Familiares e movimentos da sociedade civil realizaram no fim da tarde deste sábado (16) um ato em memória dos dez anos da chacina de Osasco (SP), Barueri (SP) e Itapevi (SP), ocorrida em 13 de agosto
de 2015. Nesses municípios, em um raio de 7 quilômetros, entre as 21h e às 23h daquela noite, 19 jovens foram assassinados por policiais militares (PMs) que agiram em vingança pelas mortes de um
policial militar e de um guarda-civil metropolitano, ocorridas dias antes. Do total de 19 mortes, 15 ocorreram em Osasco, três em Barueri e uma em Itapevi.
O ato, organizado pela Associação 13 de Agosto e pelo movimento Mães de Osasco e Barueri, ocorreu em um espaço na rua Alagoinha, no Jardim Mutinga, em Barueri.
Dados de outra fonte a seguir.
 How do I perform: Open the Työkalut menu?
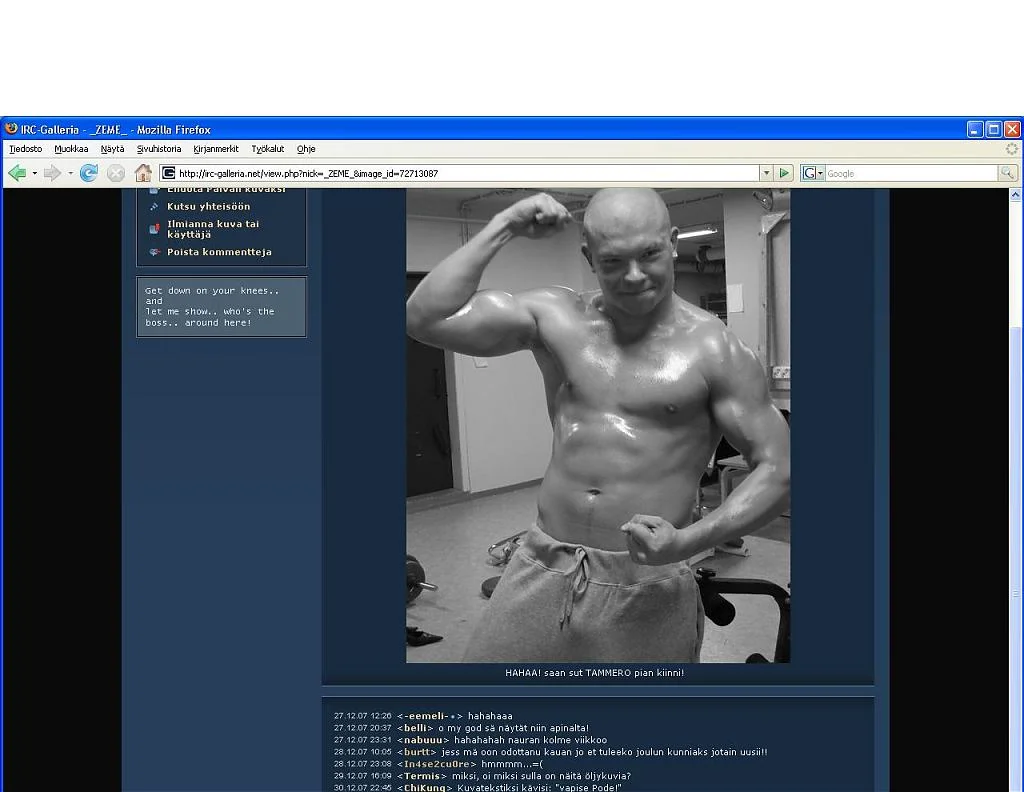268,149
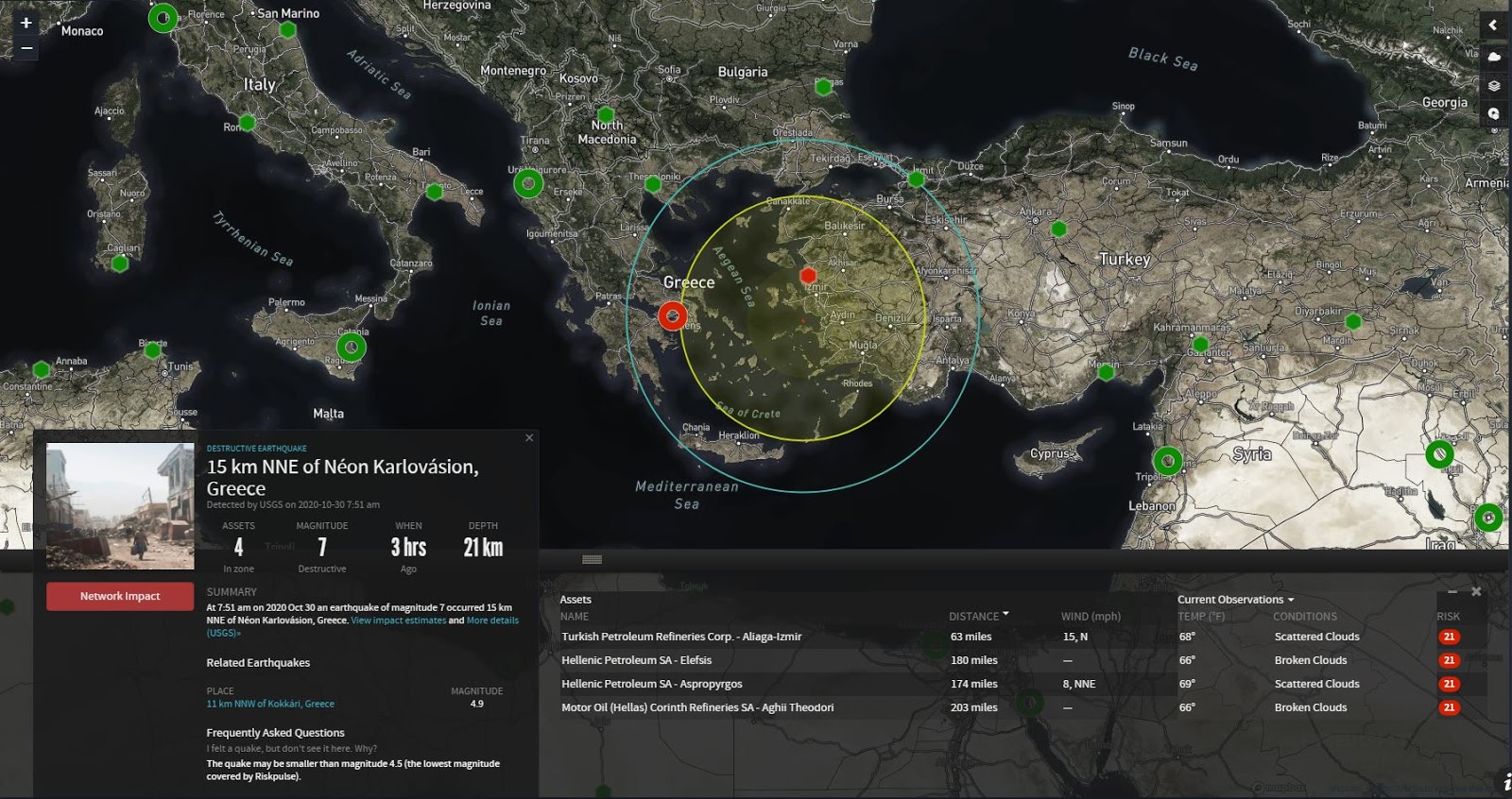Open the 11 km NNW of Kokkári link
This screenshot has width=1512, height=799.
tap(270, 704)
A manifestação contou com a presença de representantes de outras associações de mães de vítimas de chacinas, como Mães de Maio, da Baixada Santista; e Mães de Manguinhos, do Rio de Janeiro. Antônia
Lúcia Gomes da Silva, mãe de Jailton Vieira da Silva, morto aos 30 anos na chacina, disse que, além da dor da perda do filho, precisou se mudar de Embu-Guaçu, no interior paulista, para Barueri, para
não perder a guarda dos três netos, que ficaram órfãos. “Eu tive que deixar minha vida no interior para vir para cá para cuidar dos netos. Porque se eu não tivesse vindo, eles iam para doação.